Turn the lines of the listing below into a Markdown table with the columns "Row" and "Text", starting with the line that contains "Given: Enable the Auto-Update checkbox" and going on through the line that contains "Looking at the". Number each line in order, leave out blank lines, and omit the pictures.

__Records supplied__.
● ● ● ● ●
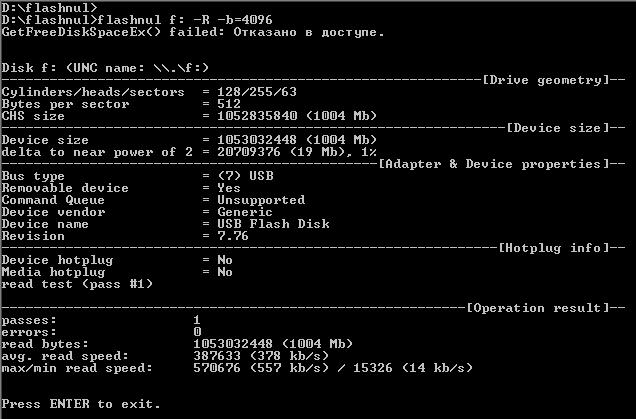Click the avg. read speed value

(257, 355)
● ● ● ● ●
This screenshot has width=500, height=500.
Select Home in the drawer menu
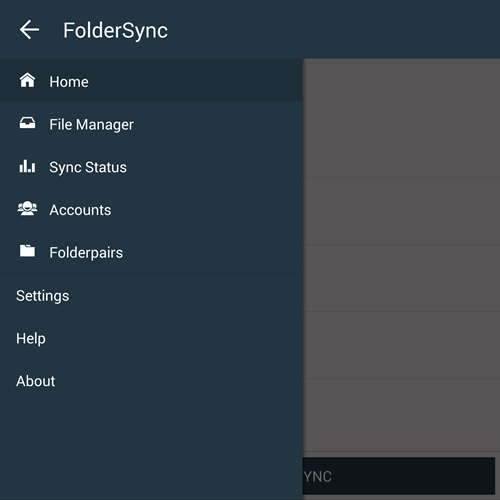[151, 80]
● ● ● ● ●
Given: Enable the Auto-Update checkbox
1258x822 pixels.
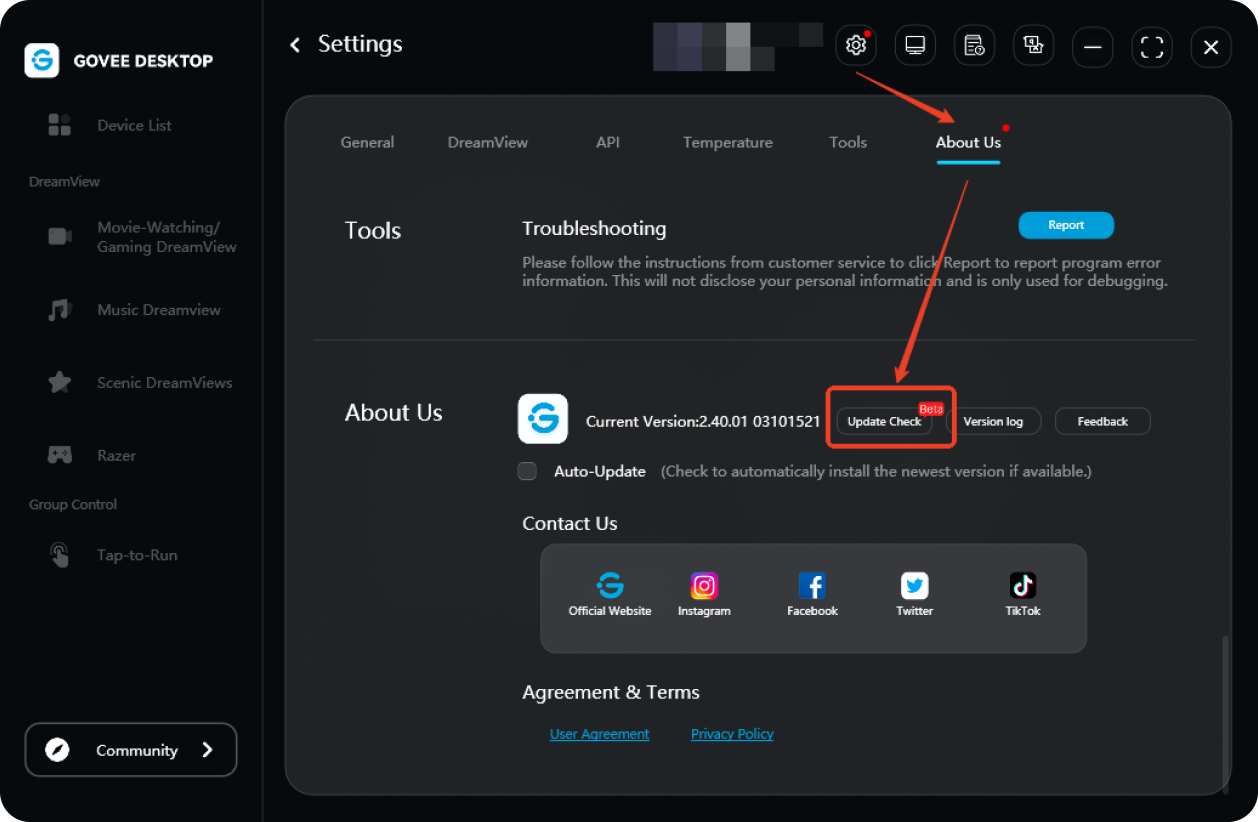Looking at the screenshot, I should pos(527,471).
● ● ● ● ●
__Complete answer__.
| Row | Text |
|---|---|
| 1 | Given: Enable the Auto-Update checkbox |
| 2 | 1258x822 pixels. |
| 3 | Looking at the screenshot, I should pos(527,471). |